Rewrite the records below with every "At what coordinates should I click to accomplish" replaced by "Where do I click to complete" and nothing else changed.

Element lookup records
____________________

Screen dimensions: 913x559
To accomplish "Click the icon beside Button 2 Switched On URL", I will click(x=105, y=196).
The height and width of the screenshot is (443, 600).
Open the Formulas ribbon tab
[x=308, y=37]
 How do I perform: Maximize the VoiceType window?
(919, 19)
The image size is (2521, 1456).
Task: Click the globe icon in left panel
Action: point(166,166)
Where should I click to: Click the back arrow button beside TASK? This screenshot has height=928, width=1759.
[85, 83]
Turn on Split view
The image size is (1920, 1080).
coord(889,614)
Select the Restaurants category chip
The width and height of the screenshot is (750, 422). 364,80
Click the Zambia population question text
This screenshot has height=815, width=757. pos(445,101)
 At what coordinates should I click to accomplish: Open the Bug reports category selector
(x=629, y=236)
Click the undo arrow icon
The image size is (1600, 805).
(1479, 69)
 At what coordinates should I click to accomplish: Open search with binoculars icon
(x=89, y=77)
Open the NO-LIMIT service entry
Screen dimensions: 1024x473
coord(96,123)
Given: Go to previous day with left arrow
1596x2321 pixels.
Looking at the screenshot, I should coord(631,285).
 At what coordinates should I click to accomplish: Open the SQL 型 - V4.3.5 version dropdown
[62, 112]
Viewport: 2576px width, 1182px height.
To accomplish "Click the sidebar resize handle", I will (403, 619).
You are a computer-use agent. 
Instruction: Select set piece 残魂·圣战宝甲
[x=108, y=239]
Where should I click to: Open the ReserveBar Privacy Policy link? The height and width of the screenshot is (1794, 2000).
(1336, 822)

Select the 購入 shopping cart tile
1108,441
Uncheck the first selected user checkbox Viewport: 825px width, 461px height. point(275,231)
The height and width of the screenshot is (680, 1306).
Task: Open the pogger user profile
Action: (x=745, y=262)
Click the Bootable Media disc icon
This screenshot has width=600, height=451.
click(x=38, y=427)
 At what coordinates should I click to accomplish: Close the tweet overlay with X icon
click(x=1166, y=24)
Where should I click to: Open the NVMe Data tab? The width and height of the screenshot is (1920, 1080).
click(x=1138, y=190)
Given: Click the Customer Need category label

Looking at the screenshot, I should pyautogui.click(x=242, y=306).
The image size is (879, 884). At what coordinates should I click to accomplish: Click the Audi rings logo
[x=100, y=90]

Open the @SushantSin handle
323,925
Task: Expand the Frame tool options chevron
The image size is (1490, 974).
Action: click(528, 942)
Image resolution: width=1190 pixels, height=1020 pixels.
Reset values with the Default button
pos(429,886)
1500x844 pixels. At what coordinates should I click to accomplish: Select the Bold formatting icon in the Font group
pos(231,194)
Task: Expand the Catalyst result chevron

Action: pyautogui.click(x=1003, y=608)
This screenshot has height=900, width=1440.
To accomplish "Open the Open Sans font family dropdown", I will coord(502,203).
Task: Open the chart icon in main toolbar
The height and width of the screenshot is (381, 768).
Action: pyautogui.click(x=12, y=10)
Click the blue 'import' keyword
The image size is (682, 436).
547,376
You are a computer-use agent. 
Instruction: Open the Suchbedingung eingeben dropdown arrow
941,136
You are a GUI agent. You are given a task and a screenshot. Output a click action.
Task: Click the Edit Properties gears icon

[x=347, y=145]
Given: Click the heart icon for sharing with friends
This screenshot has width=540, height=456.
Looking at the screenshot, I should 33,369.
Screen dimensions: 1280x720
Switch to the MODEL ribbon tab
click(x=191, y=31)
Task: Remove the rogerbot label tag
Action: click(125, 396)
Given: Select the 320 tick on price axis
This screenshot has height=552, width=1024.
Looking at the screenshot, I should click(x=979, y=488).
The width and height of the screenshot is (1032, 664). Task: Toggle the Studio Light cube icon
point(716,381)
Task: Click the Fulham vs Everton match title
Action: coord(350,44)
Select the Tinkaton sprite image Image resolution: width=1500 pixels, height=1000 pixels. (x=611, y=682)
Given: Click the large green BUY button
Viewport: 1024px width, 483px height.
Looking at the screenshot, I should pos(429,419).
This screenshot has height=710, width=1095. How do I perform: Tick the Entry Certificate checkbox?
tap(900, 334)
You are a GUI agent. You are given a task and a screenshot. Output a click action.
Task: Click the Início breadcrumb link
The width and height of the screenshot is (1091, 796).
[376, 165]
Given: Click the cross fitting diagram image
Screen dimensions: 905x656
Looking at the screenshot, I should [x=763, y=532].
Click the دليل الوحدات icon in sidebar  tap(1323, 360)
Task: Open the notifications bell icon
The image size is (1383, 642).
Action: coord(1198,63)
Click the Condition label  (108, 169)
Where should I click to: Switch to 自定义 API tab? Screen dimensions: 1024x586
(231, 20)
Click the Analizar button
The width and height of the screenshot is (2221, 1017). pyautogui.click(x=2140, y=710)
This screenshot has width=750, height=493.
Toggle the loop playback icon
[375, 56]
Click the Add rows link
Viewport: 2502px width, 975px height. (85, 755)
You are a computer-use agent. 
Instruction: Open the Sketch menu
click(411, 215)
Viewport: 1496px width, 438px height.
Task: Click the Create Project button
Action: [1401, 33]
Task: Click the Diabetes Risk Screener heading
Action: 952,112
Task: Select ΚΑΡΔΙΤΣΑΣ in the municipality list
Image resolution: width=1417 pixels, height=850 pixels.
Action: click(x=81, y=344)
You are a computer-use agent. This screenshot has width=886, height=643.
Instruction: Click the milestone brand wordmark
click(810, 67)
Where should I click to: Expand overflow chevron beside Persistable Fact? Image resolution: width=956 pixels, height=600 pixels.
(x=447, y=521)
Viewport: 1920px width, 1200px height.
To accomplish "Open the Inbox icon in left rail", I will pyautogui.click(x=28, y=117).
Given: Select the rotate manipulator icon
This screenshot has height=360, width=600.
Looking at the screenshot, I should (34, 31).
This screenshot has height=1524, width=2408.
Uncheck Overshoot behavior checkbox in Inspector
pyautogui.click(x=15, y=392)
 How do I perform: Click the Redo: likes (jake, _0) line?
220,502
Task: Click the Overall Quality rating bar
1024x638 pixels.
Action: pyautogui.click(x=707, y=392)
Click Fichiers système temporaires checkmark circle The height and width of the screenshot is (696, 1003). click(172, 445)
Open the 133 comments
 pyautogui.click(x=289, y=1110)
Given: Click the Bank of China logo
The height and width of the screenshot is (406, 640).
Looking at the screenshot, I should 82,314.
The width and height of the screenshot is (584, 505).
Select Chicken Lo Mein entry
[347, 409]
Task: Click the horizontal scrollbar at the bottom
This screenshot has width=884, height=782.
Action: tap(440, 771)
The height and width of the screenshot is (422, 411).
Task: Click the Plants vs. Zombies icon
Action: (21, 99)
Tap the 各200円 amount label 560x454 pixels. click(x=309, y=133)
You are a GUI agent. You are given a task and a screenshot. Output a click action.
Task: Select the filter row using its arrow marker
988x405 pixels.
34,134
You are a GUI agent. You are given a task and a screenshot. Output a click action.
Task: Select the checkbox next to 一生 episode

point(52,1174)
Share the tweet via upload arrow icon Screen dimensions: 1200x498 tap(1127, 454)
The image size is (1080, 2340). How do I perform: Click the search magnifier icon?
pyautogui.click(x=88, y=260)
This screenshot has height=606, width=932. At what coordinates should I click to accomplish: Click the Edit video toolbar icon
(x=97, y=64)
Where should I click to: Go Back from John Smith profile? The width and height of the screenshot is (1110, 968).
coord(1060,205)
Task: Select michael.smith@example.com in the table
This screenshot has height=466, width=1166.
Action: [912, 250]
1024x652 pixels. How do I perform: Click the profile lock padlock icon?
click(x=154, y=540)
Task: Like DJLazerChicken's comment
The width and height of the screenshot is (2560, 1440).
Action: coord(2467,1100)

____________________

#### Expected answer
Screen dimensions: 913x559
To accomplish "Click the icon beside Button 2 Switched On URL", I will click(x=105, y=196).
The height and width of the screenshot is (443, 600).
Open the Formulas ribbon tab
[x=308, y=37]
 How do I perform: Maximize the VoiceType window?
(919, 19)
The image size is (2521, 1456).
Task: Click the globe icon in left panel
Action: point(166,166)
Where should I click to: Click the back arrow button beside TASK? This screenshot has height=928, width=1759.
[85, 83]
Turn on Split view
The image size is (1920, 1080).
coord(889,614)
Select the Restaurants category chip
The width and height of the screenshot is (750, 422). 364,80
Click the Zambia population question text
This screenshot has height=815, width=757. pos(445,101)
 Where do I click to complete: Open the Bug reports category selector
(x=629, y=236)
Click the undo arrow icon
The image size is (1600, 805).
(1479, 69)
 Where do I click to complete: Open search with binoculars icon
(x=89, y=77)
Open the NO-LIMIT service entry
Screen dimensions: 1024x473
coord(96,123)
Given: Go to previous day with left arrow
1596x2321 pixels.
Looking at the screenshot, I should coord(631,285).
 Where do I click to complete: Open the SQL 型 - V4.3.5 version dropdown
[62, 112]
Viewport: 2576px width, 1182px height.
To accomplish "Click the sidebar resize handle", I will (403, 619).
You are a computer-use agent. 
Instruction: Select set piece 残魂·圣战宝甲
[x=108, y=239]
Where should I click to: Open the ReserveBar Privacy Policy link? The height and width of the screenshot is (1794, 2000).
(1336, 822)

Select the 購入 shopping cart tile
1108,441
Uncheck the first selected user checkbox Viewport: 825px width, 461px height. point(275,231)
The height and width of the screenshot is (680, 1306).
Task: Open the pogger user profile
Action: (x=745, y=262)
Click the Bootable Media disc icon
This screenshot has width=600, height=451.
click(x=38, y=427)
 Where do I click to complete: Close the tweet overlay with X icon
click(x=1166, y=24)
Where should I click to: Open the NVMe Data tab? The width and height of the screenshot is (1920, 1080).
click(x=1138, y=190)
Given: Click the Customer Need category label

Looking at the screenshot, I should pyautogui.click(x=242, y=306).
The image size is (879, 884). Where do I click to complete: Click the Audi rings logo
[x=100, y=90]

Open the @SushantSin handle
323,925
Task: Expand the Frame tool options chevron
The image size is (1490, 974).
Action: click(528, 942)
Image resolution: width=1190 pixels, height=1020 pixels.
Reset values with the Default button
pos(429,886)
1500x844 pixels. Where do I click to complete: Select the Bold formatting icon in the Font group
pos(231,194)
Task: Expand the Catalyst result chevron

Action: pyautogui.click(x=1003, y=608)
This screenshot has height=900, width=1440.
To accomplish "Open the Open Sans font family dropdown", I will coord(502,203).
Task: Open the chart icon in main toolbar
The height and width of the screenshot is (381, 768).
Action: pyautogui.click(x=12, y=10)
Click the blue 'import' keyword
The image size is (682, 436).
547,376
You are a computer-use agent. 
Instruction: Open the Suchbedingung eingeben dropdown arrow
941,136
You are a GUI agent. You are given a task and a screenshot. Output a click action.
Task: Click the Edit Properties gears icon

[x=347, y=145]
Given: Click the heart icon for sharing with friends
This screenshot has width=540, height=456.
Looking at the screenshot, I should 33,369.
Screen dimensions: 1280x720
Switch to the MODEL ribbon tab
click(x=191, y=31)
Task: Remove the rogerbot label tag
Action: click(125, 396)
Given: Select the 320 tick on price axis
This screenshot has height=552, width=1024.
Looking at the screenshot, I should click(x=979, y=488).
The width and height of the screenshot is (1032, 664). Task: Toggle the Studio Light cube icon
point(716,381)
Task: Click the Fulham vs Everton match title
Action: coord(350,44)
Select the Tinkaton sprite image Image resolution: width=1500 pixels, height=1000 pixels. (x=611, y=682)
Given: Click the large green BUY button
Viewport: 1024px width, 483px height.
Looking at the screenshot, I should pos(429,419).
This screenshot has height=710, width=1095. How do I perform: Tick the Entry Certificate checkbox?
tap(900, 334)
You are a GUI agent. You are given a task and a screenshot. Output a click action.
Task: Click the Início breadcrumb link
The width and height of the screenshot is (1091, 796).
[376, 165]
Given: Click the cross fitting diagram image
Screen dimensions: 905x656
Looking at the screenshot, I should [x=763, y=532].
Click the دليل الوحدات icon in sidebar  tap(1323, 360)
Task: Open the notifications bell icon
The image size is (1383, 642).
Action: coord(1198,63)
Click the Condition label  (108, 169)
Where should I click to: Switch to 自定义 API tab? Screen dimensions: 1024x586
(231, 20)
Click the Analizar button
The width and height of the screenshot is (2221, 1017). pyautogui.click(x=2140, y=710)
This screenshot has width=750, height=493.
Toggle the loop playback icon
[375, 56]
Click the Add rows link
Viewport: 2502px width, 975px height. (85, 755)
You are a computer-use agent. 
Instruction: Open the Sketch menu
click(411, 215)
Viewport: 1496px width, 438px height.
Task: Click the Create Project button
Action: [1401, 33]
Task: Click the Diabetes Risk Screener heading
Action: 952,112
Task: Select ΚΑΡΔΙΤΣΑΣ in the municipality list
Image resolution: width=1417 pixels, height=850 pixels.
Action: click(x=81, y=344)
You are a computer-use agent. This screenshot has width=886, height=643.
Instruction: Click the milestone brand wordmark
click(810, 67)
Where should I click to: Expand overflow chevron beside Persistable Fact? Image resolution: width=956 pixels, height=600 pixels.
(x=447, y=521)
Viewport: 1920px width, 1200px height.
To accomplish "Open the Inbox icon in left rail", I will pyautogui.click(x=28, y=117).
Given: Select the rotate manipulator icon
This screenshot has height=360, width=600.
Looking at the screenshot, I should (34, 31).
This screenshot has height=1524, width=2408.
Uncheck Overshoot behavior checkbox in Inspector
pyautogui.click(x=15, y=392)
 How do I perform: Click the Redo: likes (jake, _0) line?
220,502
Task: Click the Overall Quality rating bar
1024x638 pixels.
Action: pyautogui.click(x=707, y=392)
Click Fichiers système temporaires checkmark circle The height and width of the screenshot is (696, 1003). click(172, 445)
Open the 133 comments
 pyautogui.click(x=289, y=1110)
Given: Click the Bank of China logo
The height and width of the screenshot is (406, 640).
Looking at the screenshot, I should 82,314.
The width and height of the screenshot is (584, 505).
Select Chicken Lo Mein entry
[347, 409]
Task: Click the horizontal scrollbar at the bottom
This screenshot has width=884, height=782.
Action: tap(440, 771)
The height and width of the screenshot is (422, 411).
Task: Click the Plants vs. Zombies icon
Action: (21, 99)
Tap the 各200円 amount label 560x454 pixels. click(x=309, y=133)
You are a GUI agent. You are given a task and a screenshot. Output a click action.
Task: Select the filter row using its arrow marker
988x405 pixels.
34,134
You are a GUI agent. You are given a task and a screenshot. Output a click action.
Task: Select the checkbox next to 一生 episode

point(52,1174)
Share the tweet via upload arrow icon Screen dimensions: 1200x498 tap(1127, 454)
The image size is (1080, 2340). How do I perform: Click the search magnifier icon?
pyautogui.click(x=88, y=260)
This screenshot has height=606, width=932. Where do I click to complete: Click the Edit video toolbar icon
(x=97, y=64)
Where should I click to: Go Back from John Smith profile? The width and height of the screenshot is (1110, 968).
coord(1060,205)
Task: Select michael.smith@example.com in the table
This screenshot has height=466, width=1166.
Action: [912, 250]
1024x652 pixels. How do I perform: Click the profile lock padlock icon?
click(x=154, y=540)
Task: Like DJLazerChicken's comment
The width and height of the screenshot is (2560, 1440).
Action: coord(2467,1100)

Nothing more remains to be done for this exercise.